Garcia then refers to the prior police chief, Art Acevedo.
“I thought that Acevedo was bad, but at least one thing's for sure, I knew where he was coming from. To the First, you have a nasty attitude. So do yourself a favor and take some interpersonal skill classes so you know how to treat people right. And finally, to my immediate supervisor, Maj. Garrido. You are a liar, a snake in the grass, a cancer to this department. The hardest thing of being a female in this department was being surrounded by many males knowing that I was more of a man than you.”
Haven't many police officers, either retiring or resigning for (fill in the reason) been tempted to do this? Even at excellent departments, the frustrations and tensions inherent in policing can pit good people against good people, "Them" against "Us." Or, just me. Not every good-bye is a reluctant, tearful one. Sometimes, rancor takes over.
I'll bet Sergeant Garcia felt a lot better to get this off of her conscience. There were probably back splaps, "You go, girl" texts and at least the first round of post-ceremony drinks didn't come out of her pocket. But...
June, 1986. I had announced to my organization that I was leaving, taking my career in a different direction. I had been accepted at Syracuse University's College of Law and would enter the Class of '89 that August. Upon successful graduation, and passing the bar exam, I would enter practice as an attorney.
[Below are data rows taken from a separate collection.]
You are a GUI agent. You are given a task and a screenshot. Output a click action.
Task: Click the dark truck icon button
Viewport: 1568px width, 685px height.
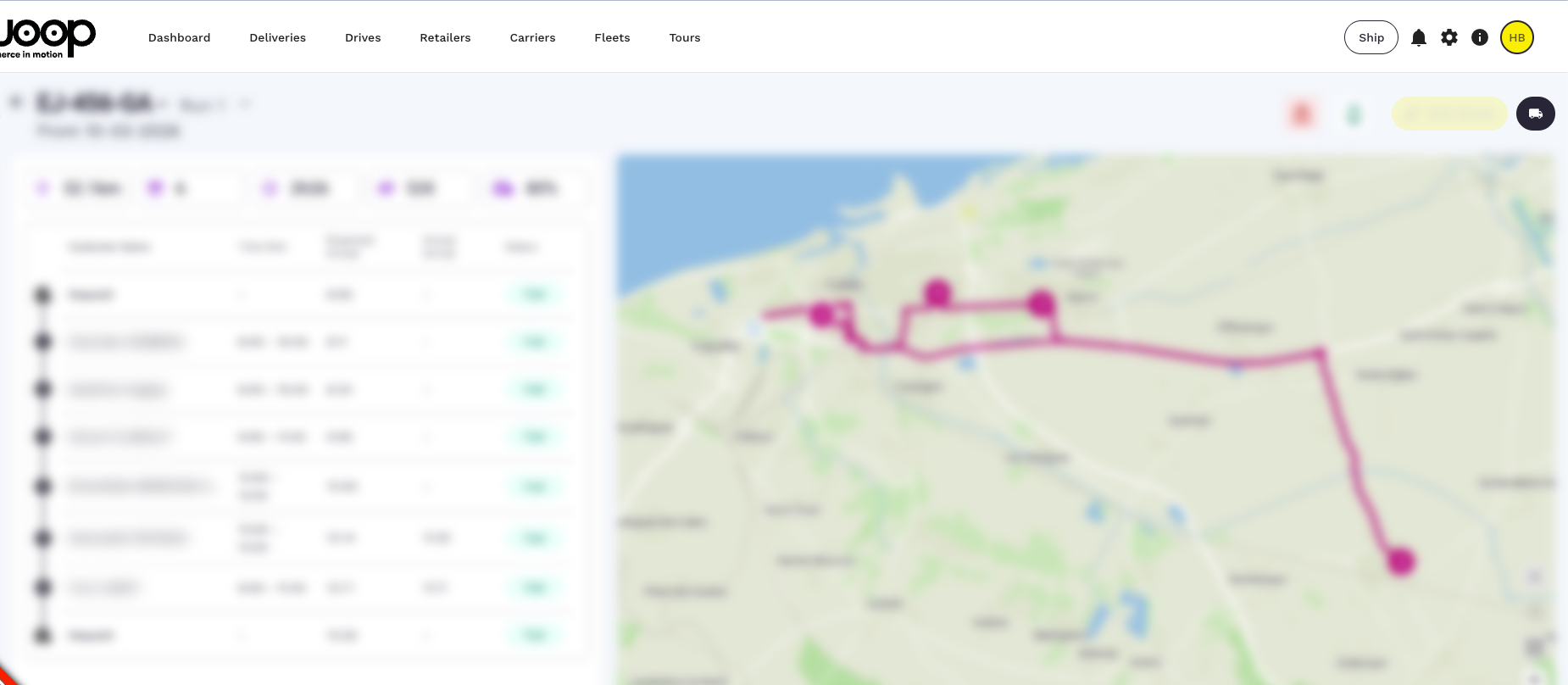pos(1535,114)
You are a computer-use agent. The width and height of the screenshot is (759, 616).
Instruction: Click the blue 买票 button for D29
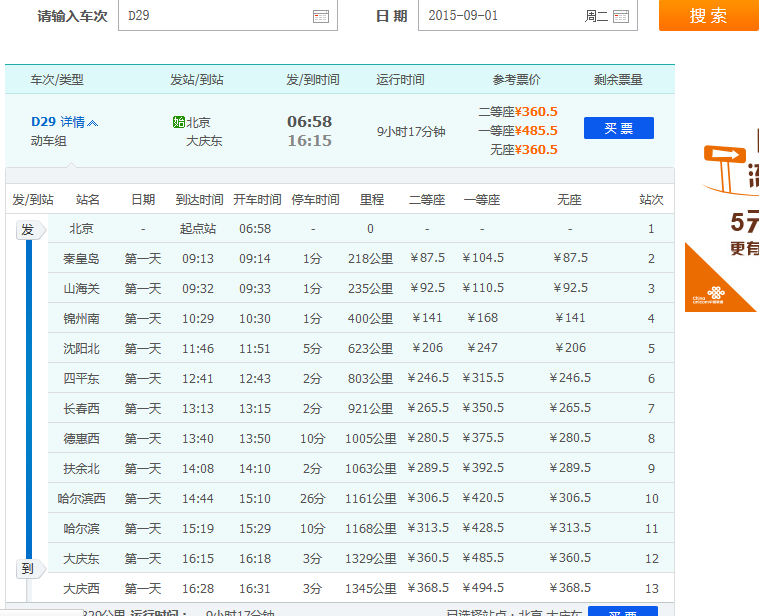tap(618, 128)
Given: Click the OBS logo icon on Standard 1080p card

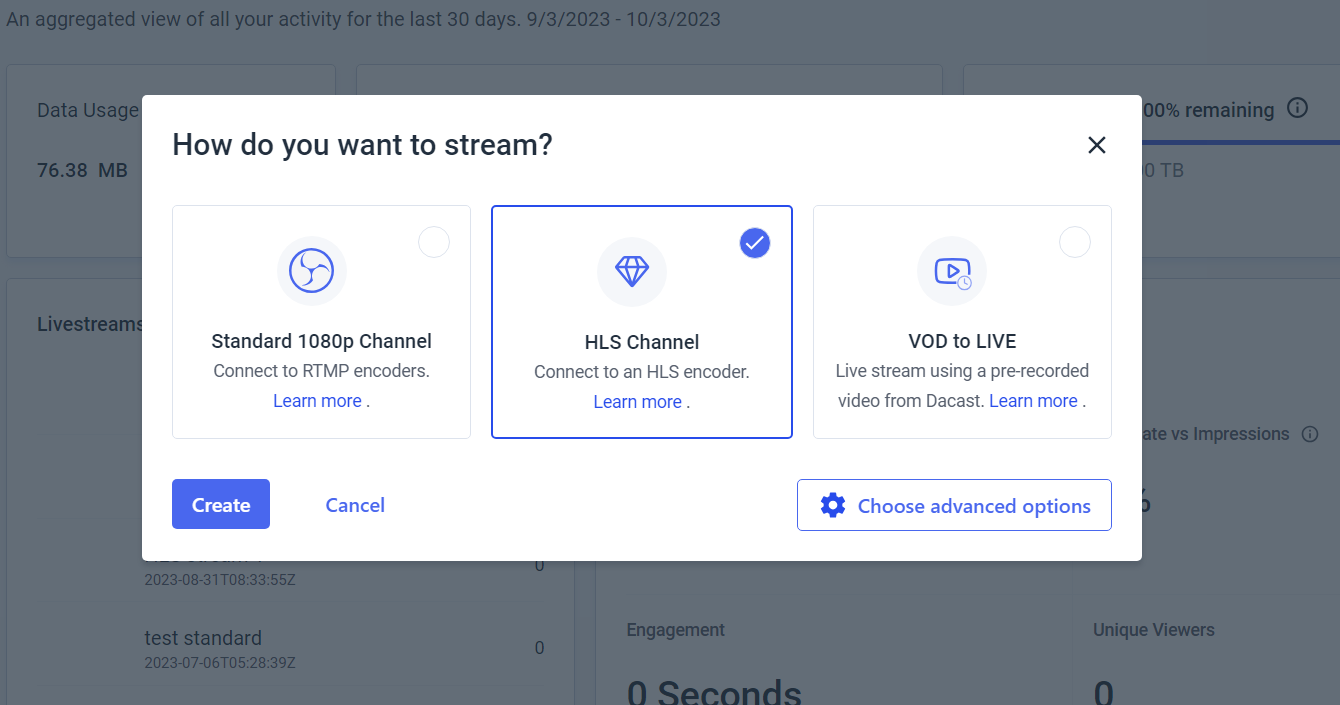Looking at the screenshot, I should [311, 271].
Many of my work friends encouraged me to vent my spleen at my department, the command staff and the state of policing there. I had street cred, they argued. Many of their grievances would finally be aired, and perhaps even addressed. In a sense, I owed it to them. I had nothing to lose, and they had everything to gain.
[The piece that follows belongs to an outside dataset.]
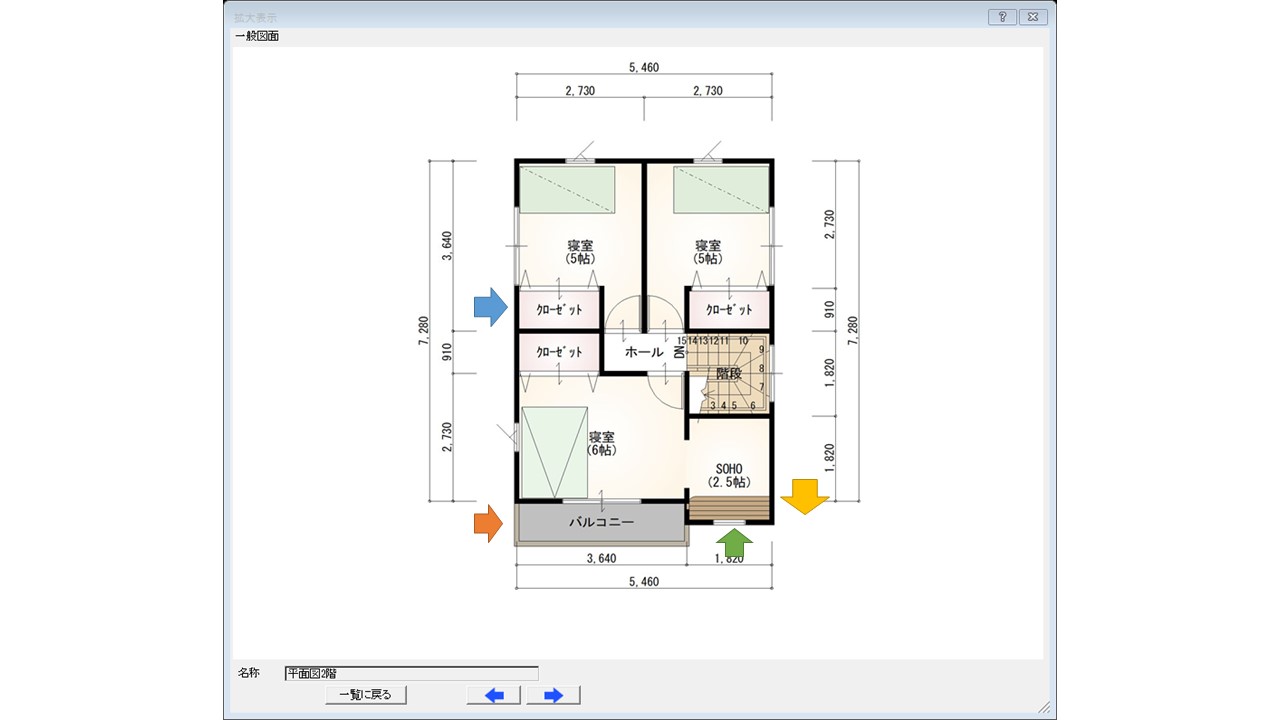Click the 寝室 (6帖) bedroom label

point(601,443)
I presented my sergeant with a "Short Form Resignation" my dad had given me - Mickey Mouse flipping off the reader, as a joke. For a number of reasons, I declined the invitation of my peers to do anything else.
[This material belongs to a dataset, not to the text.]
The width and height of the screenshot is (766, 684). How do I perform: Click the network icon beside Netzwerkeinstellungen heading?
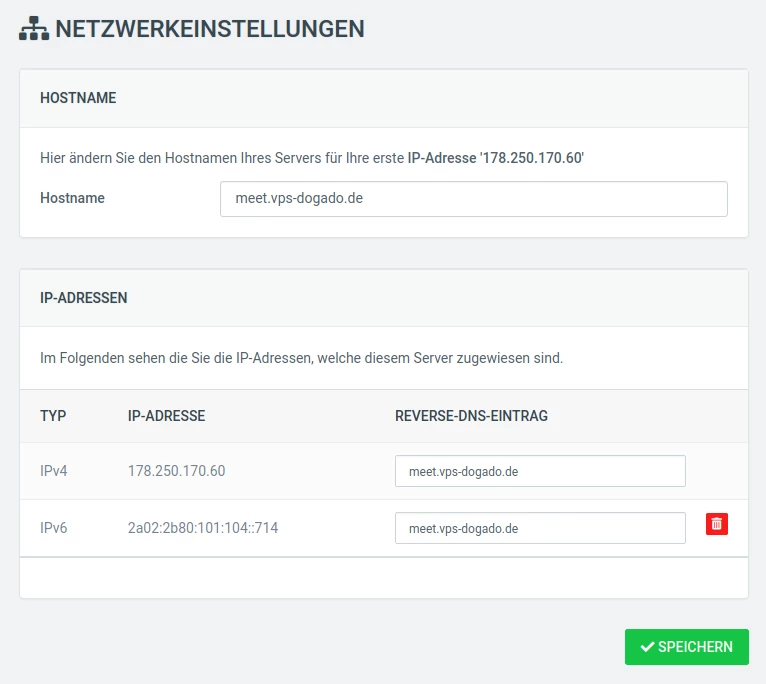(34, 30)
Fast forward to June, 1991. Life has intervened - I am divorced, we have sold our house in Liverpool (NY). I have made plans to return to Colorado, to be close to my kids. I have not worked nearly long enough as a lawyer to qualify for a Colorado waiver to admission (I had to take their bar exam). I need a job. So, I call a friend employed at the police department I had left five years before and wonder, in passing of course, if they are hiring.
They were, and I was rehired. On the day I reentered police work - Labor Day, 1991, my former sergeant presented me with the resignation letter I'd given her. And, we had a good laugh.Twenty-eight (largely successful) years later, I retired for good.
I wouldn't want to tell Sergeant Garcia, or anyone for that matter, what they should say on their way out of the law enforcement door. All I know is that in 1991 when I needed a job, needed a boost to my self-esteem and needed to feel at home, I reaped the good fortune I had unknowingly sown five years before.